In the WWW, impressive information can be provided by embedding a large number of inline objects such as still images, animated images, and background sounds in a web page. However, the total data size of the inline objects is usually so large that it takes a long time for a client to get all the inline objects in the web page in the case that the available network bandwidth between the client and the web server is narrow. Therefore, users often terminate the transmission of the web page before all the inline objects are successfully transmitted, which causes a great loss especially to companies which do business on the WWW.
In order to solve this problem, an effective page transmission mechanism is required. In [1], we have proposed a WWW server with media scaling mechanism as one possible solution. The proposed server can control the transmission time of web pages by dynamically controlling the quality of inline images, hence users can get a web page within tolerable time. However, some users may not be satisfied because there are cases where the quality of inline images is much degraded. Thus, as another possible solution, we discuss transmission order control of inline objects in this paper.
The transmission order of inline objects is very important especially for users accessing the Internet with a low-speed link such as dial-up line, since inline objects in a web page are generally presented on web browsers with the order of transmission. If we can control the transmission order, we can obtain the following advantages.
By transmitting some of the inline objects which users should be interested in prior to the other inline objects, we can reduce the user-perceived latency. For example, in a page describing a product lineup of a company, it is conceivable that the images users are interested in are those of new products. Therefore, transmitting the new product images prior to old product images is considered to be effective. In a top page of a web site, transmitting images used in links prior to other images is also effective because users can immediately follow the links.
By transmitting images for advertisement prior to other images, content providers can effectively announce something to be advertised.
In recent web pages, one large picture is often divided into some small images for several purposes, such as for assigning each region a different link. In such cases, transmitting those images in parallel is effective because users can get a quick preview of the whole picture.
However, in the current situation, the transmission order of inline objects depends on the implementation of web browsers and content providers cannot control it. Although there are some specification languages related to the presentation of web pages, such as CSS (Cascading Style Sheets)[4], SMIL (Synchronized Multimedia Integration Language)[5], and HTML+TIME[6], none of them can be used to specify the transmission order of inline objects. Therefore, we propose in this paper a transmission order description language and discuss how we can realize the transmission order control.

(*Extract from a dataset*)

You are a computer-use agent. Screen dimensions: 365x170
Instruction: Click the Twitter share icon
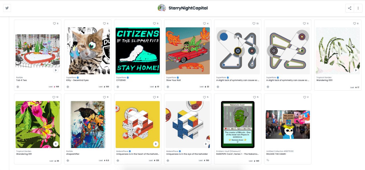[x=7, y=8]
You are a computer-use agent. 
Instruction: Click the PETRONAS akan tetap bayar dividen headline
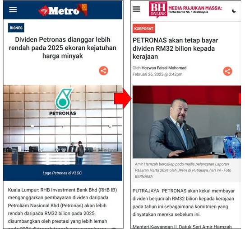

This paper is organized as follows. Section 2 presents a transmission order description language. In section 3, two methods for implementing the transmission order control are discussed. Some experimental results are then presented in section 4. Finally, we conclude the paper in section 5.
2 TRANSMISSION ORDER DESCRIPTION LANGUAGE
In this section we define a language to specify the transmission order of inline objects in WWW pages.
2.1 Language Specification
In the proposed language, content providers can describe the transmission order of inline objects in the head section of the HTML document. Each inline object whose time order is specified must be assigned a unique identifier in the HTML document, and is referred to with the identifier in the description of the transmission order. The transmission order is specified by four elements: seq (sequential transmission), par (parallel transmission), xfer (transfer of an inline object) and dto (description of transmission order). Below we describe the syntax and semantics of these elements along with their usage through examples.
2.1.1 The seq element
A seq element indicates sequential transmission of inline objects. It must contain one or more xfer elements (see section 2.1.3). The following example indicates that three objects with identifiers A, B and C are to be transferred in sequential order.
<seq>
<xfer object="A"/>
<xfer object="B"/>
<xfer object="C"/>
</seq>
2.1.2 The par element
A par element indicates parallel transmission of inline objects. The description is almost the same as the seq element. However, this element must have the slice attribute, which is explained in section 3.1. The following example indicates that three objects with identifiers A, B and C are to be transferred in parallel.
<par slice="10">
<xfer object="A"/>
<xfer object="B"/>
<xfer object="C"/>
</seq>
2.1.3 The xfer element
An xfer element indicates transfer of an object identified by the value of the object attribute, and it can also be used to specify transfer of a fragment of the object. In the case of specifying a partial transmission, either of the following attributes can be used.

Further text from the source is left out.